- [What is being asked]
Among the lines of the data, copy those that hold "search".

- [Given records]
○ ○ ○ ○ ○

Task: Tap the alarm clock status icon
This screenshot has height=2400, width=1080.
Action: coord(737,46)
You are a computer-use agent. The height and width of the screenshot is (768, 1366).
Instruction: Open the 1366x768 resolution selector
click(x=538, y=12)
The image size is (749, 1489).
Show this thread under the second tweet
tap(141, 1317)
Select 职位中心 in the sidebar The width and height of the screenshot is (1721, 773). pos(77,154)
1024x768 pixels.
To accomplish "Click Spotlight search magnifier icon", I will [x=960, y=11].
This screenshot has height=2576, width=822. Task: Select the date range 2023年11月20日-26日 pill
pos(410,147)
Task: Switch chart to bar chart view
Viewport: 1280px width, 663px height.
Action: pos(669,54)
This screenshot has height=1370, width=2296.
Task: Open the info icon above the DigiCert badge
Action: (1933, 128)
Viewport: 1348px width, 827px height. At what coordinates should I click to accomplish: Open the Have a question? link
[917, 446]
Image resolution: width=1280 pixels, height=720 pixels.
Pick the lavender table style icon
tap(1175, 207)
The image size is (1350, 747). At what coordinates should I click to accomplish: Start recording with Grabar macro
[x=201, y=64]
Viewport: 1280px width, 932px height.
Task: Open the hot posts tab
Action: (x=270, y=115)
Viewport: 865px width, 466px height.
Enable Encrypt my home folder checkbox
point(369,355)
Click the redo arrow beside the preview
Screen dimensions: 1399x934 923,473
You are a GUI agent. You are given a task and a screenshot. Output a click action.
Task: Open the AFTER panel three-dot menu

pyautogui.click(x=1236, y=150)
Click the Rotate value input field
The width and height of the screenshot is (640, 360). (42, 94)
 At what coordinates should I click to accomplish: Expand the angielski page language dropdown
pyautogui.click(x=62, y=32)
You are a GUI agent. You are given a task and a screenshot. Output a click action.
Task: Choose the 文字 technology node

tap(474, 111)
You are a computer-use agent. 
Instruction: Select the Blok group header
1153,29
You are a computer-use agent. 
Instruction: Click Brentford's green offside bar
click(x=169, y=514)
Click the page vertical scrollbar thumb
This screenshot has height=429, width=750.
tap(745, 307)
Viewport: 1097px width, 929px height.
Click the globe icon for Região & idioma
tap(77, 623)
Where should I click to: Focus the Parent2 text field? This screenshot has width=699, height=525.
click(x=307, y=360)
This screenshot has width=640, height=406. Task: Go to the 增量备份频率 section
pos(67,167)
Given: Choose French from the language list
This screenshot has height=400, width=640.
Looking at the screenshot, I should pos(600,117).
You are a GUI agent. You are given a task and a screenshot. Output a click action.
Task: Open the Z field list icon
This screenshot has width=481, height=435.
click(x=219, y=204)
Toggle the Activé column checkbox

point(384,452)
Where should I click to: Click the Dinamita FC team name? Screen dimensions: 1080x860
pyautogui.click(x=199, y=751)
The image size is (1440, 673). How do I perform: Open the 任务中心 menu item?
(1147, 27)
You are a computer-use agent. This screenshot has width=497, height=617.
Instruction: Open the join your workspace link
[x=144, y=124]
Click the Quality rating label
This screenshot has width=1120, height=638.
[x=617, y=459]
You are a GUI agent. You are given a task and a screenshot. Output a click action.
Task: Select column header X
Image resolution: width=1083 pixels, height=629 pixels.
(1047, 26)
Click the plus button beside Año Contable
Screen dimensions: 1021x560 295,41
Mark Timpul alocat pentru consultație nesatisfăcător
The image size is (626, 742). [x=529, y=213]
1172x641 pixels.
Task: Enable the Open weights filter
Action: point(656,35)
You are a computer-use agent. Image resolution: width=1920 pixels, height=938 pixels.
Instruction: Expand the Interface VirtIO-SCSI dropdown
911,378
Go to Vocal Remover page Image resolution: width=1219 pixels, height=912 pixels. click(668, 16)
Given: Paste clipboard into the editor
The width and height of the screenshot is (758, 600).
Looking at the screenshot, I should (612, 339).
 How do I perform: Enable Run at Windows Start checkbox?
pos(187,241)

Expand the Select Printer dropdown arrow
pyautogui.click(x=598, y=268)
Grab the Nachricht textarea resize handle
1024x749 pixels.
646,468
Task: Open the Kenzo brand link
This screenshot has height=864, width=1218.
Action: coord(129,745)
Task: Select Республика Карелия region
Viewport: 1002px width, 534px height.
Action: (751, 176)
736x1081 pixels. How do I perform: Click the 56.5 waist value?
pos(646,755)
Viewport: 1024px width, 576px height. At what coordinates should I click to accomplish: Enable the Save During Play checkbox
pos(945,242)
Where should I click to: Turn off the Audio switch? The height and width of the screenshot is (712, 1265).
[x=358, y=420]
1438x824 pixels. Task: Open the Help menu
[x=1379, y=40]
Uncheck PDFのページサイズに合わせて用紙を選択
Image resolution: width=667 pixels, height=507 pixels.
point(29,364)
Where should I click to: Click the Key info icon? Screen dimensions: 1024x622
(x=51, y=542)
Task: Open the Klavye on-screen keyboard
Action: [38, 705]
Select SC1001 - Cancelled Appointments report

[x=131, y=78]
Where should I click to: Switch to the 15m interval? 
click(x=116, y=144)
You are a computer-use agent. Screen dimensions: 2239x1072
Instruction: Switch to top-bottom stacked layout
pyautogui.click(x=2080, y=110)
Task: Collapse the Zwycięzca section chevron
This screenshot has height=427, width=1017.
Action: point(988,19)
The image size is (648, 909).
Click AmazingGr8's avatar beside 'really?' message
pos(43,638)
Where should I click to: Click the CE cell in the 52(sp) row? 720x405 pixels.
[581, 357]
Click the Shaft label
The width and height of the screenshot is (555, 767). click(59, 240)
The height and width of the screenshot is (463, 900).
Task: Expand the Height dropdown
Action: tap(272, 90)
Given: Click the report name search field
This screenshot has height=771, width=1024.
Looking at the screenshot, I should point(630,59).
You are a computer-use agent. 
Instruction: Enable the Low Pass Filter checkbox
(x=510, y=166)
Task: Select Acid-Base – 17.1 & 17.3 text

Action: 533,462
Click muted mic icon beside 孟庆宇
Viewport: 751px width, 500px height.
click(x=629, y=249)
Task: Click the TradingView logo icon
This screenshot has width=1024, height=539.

○ ○ ○ ○ ○

- [Answer section]
To accomplish "Click Spotlight search magnifier icon", I will [x=960, y=11].
Given: Click the report name search field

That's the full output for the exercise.